- Opening Delimiter -
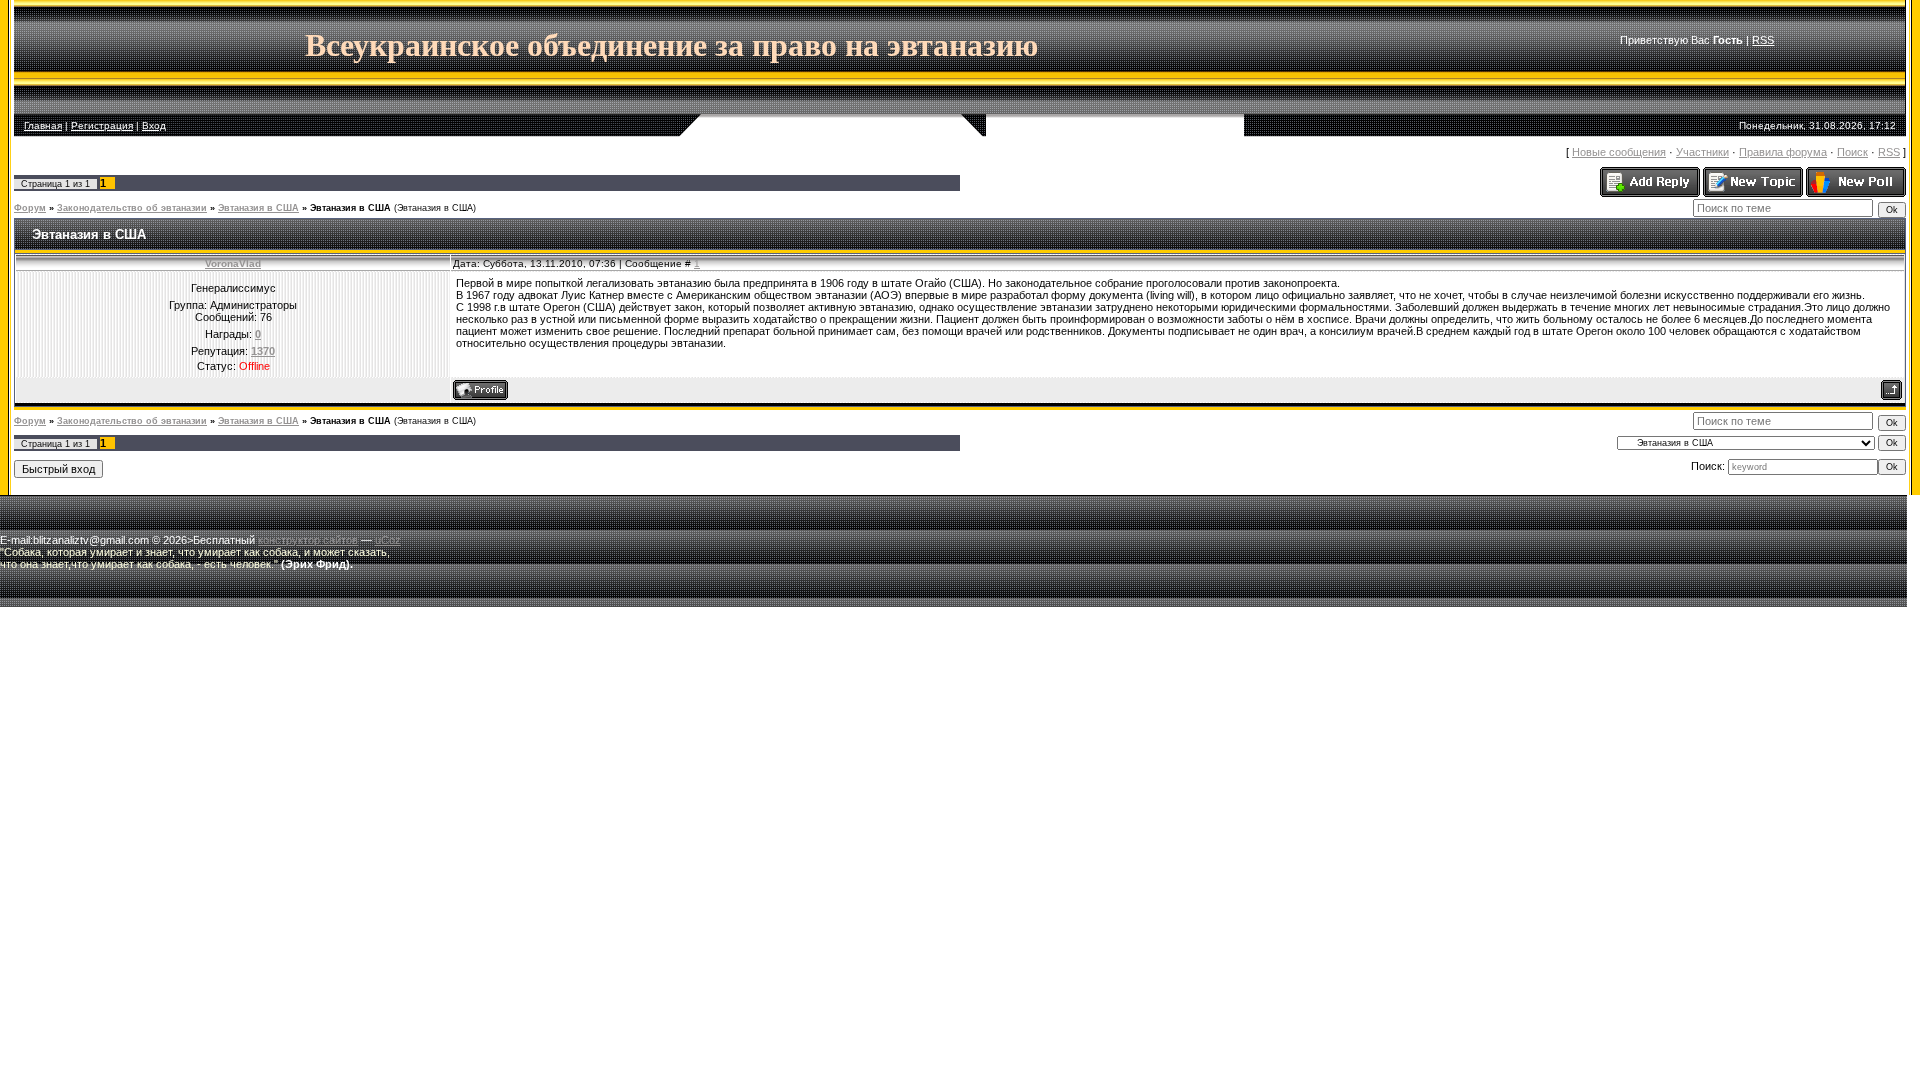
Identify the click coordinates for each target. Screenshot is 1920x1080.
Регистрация (102, 125)
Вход (154, 125)
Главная (43, 125)
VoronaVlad (233, 263)
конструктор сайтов (308, 540)
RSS (1763, 40)
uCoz (388, 540)
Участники (1702, 152)
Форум (30, 208)
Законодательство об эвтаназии (132, 208)
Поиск (1852, 152)
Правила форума (1783, 152)
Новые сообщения (1619, 152)
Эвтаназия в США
- Closing Delimiter -
Work instructions
Give again, exactly and with nothing added, the lines running from the one that contains "uCoz (388, 540)" to the last line of the material.

Solution to this problem
uCoz (388, 540)
Участники (1702, 152)
Форум (30, 208)
Законодательство об эвтаназии (132, 208)
Поиск (1852, 152)
Правила форума (1783, 152)
Новые сообщения (1619, 152)
Эвтаназия в США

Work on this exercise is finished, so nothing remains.